_

Dedi Ganjar Irwandi dan Sofyanhadi Hukuman Seumur Hidup.

HNCK8306-730x487
Sidang Putusan perkara pembunuhan terhadap Indri Siswa SMPN 4 Muaro Jambi di Pengadilan Negeri Sengeti

JAMBI - Perkara pembunuhan terhdp siswa SMPN 4 Muaro Jambi an korban Indri Septiana Putri telah diputuskan oleh majelis hakim Pengadilan Negeri Sengeti dalam persidangan yang digelar Selasa, 3/7/2018.

Terdakwa atas nama Irwandi dan Sofyanhadi keduanya divonis seumur hidup dalam persidangan yang dipimpin Dedi Muchti Nugroho didampingi hakim anggota Esti Kusumastuti dan Maria CN Barus.

Majelis hakim tidak membacakan secara keseluruhan namun hanya point point penting saja.

Berdasarkan putusan tersebut setelah berkonsultasi dengan pengacara keduanya melalui pengacara menyatakan pikir pikir.

Sementara itu, Jaksa Penuntut Umum Muh Ridwan Darmawan menyatakan, menerima namun akan mempelajari lebih lanjut karena ada perbedaan dalam pertimbangan dasar putusan kali ini, dan Hakim hanya memakai keterangan terdakwa saja sedangkan keterangan Ahli tidak dipakai.

"Keterangan terdakwa ini tidak singkron dengan keterangan ahli", kata Ridwan

Sambung Ridwan, berdasarkan visum disebutkan sebab kematian akibat patah tulang dasar tengkorak.

Dengan pertimbangan yang berbeda yang diajukan maka kita akan pelajari lebih lanjut, pingkas Muh Ridwan Darmawan.

Keluarga Korban yang hadir dipersidangan terlihat meneteskan air mata  mengikuti jalannya sidang putusan.

Juarni ibu korban selesai putusan mengucapkan alkhamdulilah merasa senang, lega sudah ada putusan, kebelakangnya berharap gak ada apa apa.

Ditambahkan Ayah Korban merasa senang atas  tuntutan jaksa dan putusannya sesuai dengan perbuatan terdakwa.

Berdasar fakta fakta hukum dalam persidangan  Indri, Siswa SMPN 4 Muaro Jambi  ini dibunuh oleh kedua terdakwa dengan tali tas milik korban yang dibelitkan dan ditarik oleh kedua terdakwa selama 20 menit, yang sebelumnya sempat disekap di perkebunan Sawit.

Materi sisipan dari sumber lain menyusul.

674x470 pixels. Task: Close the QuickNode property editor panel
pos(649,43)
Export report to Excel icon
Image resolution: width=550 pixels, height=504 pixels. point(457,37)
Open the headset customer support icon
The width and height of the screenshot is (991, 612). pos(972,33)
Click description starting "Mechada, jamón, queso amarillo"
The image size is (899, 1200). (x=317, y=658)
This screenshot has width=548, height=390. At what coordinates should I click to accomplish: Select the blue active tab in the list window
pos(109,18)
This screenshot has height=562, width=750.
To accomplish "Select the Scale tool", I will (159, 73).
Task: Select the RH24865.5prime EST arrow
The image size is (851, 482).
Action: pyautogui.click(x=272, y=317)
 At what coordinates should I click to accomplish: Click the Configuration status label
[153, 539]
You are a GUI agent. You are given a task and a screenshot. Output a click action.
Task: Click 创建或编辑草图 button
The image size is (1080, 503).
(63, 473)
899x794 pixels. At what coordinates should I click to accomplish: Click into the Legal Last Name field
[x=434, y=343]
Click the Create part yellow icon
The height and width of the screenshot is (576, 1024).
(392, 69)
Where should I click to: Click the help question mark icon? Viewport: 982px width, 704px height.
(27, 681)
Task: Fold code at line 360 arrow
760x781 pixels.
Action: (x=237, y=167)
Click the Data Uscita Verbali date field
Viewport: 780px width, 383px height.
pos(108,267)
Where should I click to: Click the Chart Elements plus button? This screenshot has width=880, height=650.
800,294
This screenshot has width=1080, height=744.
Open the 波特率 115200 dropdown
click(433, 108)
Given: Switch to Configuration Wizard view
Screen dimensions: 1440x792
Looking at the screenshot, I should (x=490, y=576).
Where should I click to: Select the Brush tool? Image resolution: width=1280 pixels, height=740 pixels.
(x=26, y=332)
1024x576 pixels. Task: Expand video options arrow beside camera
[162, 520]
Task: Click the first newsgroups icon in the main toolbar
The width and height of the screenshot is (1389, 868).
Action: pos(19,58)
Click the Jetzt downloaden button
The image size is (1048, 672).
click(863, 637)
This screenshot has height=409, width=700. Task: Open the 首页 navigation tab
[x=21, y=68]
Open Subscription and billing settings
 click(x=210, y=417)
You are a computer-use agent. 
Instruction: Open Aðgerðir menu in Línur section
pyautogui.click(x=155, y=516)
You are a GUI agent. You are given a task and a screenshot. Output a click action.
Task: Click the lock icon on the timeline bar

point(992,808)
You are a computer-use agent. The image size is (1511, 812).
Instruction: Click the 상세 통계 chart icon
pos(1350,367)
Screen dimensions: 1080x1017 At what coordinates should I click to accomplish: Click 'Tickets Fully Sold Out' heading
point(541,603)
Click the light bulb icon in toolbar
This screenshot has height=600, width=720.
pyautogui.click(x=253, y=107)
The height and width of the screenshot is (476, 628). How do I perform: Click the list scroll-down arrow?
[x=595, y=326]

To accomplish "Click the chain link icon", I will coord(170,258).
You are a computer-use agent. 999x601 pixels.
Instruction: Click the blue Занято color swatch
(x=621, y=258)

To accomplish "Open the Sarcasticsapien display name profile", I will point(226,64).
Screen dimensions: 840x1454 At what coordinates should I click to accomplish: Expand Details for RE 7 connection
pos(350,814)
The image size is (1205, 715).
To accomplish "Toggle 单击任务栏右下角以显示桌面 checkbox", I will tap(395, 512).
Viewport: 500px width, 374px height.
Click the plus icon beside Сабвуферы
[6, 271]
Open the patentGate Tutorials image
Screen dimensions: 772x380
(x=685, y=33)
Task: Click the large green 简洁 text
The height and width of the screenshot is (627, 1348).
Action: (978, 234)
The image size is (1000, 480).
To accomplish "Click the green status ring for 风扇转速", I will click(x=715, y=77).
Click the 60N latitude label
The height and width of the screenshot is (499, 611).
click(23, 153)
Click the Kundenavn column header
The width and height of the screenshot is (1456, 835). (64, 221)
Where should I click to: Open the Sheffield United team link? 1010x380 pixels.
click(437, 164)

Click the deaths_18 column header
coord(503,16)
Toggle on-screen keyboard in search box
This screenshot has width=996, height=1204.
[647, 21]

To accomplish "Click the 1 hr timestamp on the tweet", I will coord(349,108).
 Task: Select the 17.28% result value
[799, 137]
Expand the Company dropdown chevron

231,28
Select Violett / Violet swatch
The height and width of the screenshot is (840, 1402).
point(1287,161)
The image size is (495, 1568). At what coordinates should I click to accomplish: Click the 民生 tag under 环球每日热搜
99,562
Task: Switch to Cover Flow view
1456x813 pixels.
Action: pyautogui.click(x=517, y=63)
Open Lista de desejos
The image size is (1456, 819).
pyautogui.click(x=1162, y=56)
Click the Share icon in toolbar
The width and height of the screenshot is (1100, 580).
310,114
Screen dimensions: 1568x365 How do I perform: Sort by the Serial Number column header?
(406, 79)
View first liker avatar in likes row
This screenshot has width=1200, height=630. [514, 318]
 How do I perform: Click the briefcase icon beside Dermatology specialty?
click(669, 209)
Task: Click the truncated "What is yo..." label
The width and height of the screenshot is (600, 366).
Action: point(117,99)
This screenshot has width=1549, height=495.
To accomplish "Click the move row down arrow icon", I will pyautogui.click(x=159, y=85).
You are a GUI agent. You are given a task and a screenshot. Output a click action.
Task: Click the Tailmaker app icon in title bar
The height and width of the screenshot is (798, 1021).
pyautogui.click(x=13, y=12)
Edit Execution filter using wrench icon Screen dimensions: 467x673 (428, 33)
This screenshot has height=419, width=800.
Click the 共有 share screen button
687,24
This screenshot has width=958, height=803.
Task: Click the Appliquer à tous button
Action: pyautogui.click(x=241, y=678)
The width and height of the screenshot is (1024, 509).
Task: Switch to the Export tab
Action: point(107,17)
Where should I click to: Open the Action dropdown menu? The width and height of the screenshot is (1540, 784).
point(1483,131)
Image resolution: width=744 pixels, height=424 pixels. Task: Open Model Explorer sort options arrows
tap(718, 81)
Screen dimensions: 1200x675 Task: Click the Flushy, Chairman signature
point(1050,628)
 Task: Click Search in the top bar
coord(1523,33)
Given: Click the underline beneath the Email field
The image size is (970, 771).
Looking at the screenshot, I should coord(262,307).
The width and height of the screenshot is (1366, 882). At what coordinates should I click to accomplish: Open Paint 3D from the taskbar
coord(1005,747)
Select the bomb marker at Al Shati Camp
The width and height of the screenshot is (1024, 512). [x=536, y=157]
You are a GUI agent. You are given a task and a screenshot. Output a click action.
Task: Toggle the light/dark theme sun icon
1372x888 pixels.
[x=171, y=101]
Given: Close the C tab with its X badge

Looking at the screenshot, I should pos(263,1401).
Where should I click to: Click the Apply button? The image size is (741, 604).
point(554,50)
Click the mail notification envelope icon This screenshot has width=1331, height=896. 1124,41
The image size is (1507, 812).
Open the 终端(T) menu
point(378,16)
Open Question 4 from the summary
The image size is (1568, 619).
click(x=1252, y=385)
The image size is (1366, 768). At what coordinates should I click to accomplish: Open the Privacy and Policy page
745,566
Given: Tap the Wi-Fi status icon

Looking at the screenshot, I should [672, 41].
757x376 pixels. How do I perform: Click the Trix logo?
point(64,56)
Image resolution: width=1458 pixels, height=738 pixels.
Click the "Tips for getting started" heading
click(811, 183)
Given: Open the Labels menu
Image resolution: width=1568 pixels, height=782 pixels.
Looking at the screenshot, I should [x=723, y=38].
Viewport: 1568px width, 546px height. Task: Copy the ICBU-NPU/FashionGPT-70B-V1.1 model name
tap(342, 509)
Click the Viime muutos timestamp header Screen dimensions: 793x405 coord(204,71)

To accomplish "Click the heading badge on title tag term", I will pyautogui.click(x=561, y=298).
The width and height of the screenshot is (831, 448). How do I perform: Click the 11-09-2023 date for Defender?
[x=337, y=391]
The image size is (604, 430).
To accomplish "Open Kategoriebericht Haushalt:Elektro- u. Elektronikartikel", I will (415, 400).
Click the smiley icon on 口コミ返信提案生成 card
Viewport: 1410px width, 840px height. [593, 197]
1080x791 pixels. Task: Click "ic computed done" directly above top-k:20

Dan setelah meninggal korban di kubur dilokasi.

Kuburan korban sedalam 1 meter, oleh kedua terdakwa ditutupi dengan Pelepah sawit untuk menghilangkan jejak. Perbuatan Terdakwa ini dilakukan karena merasa ketakutan  karena korban mengetahui salah satu terdakwa dari suaranya. Sedangkan dari Ahli forensik, tubuh korban hampir semua membusuk. Korban banyak patah tulang disekujur tubuhnya mulai dari tulang dasar tengkorak, tumit kanan atas dan beberapa patah tulang lainnya. Pelaku juga mengambil motor, melepas plat dan menjualnya.

Dalam fakta persidangan tersebut juga disebutkan bahwa Kedua pelaku  ada kesadaran bahwa korban bisa meninggal dengan perbuatan yang dilakukannya  tersebut.

Dengan fakta fakta hukum tersebut akhirnya Hakim memutuskan keduanya dikenakan pidana penjara seumur hidup dikurangi masa tahanan.

Berdasarkan pasal 339 KUHPidana disebutkan Pembunuhan yang diikuti, disertai, atau didahului oleh kejahatan dan yang dilakukan dengan maksud untuk memudahkan perbuatan itu, atau jika tertangkap tangan, untuk melepaskan diri sendiri atau pesertanya daripada hukuman, atau supaya barang yang didapataya dengan melawan hukum tetap ada dalam tangannya, dihukum dengan hukuman penjara seumur hidup atau penjara sementara selama-lamanya dua puluh tahun."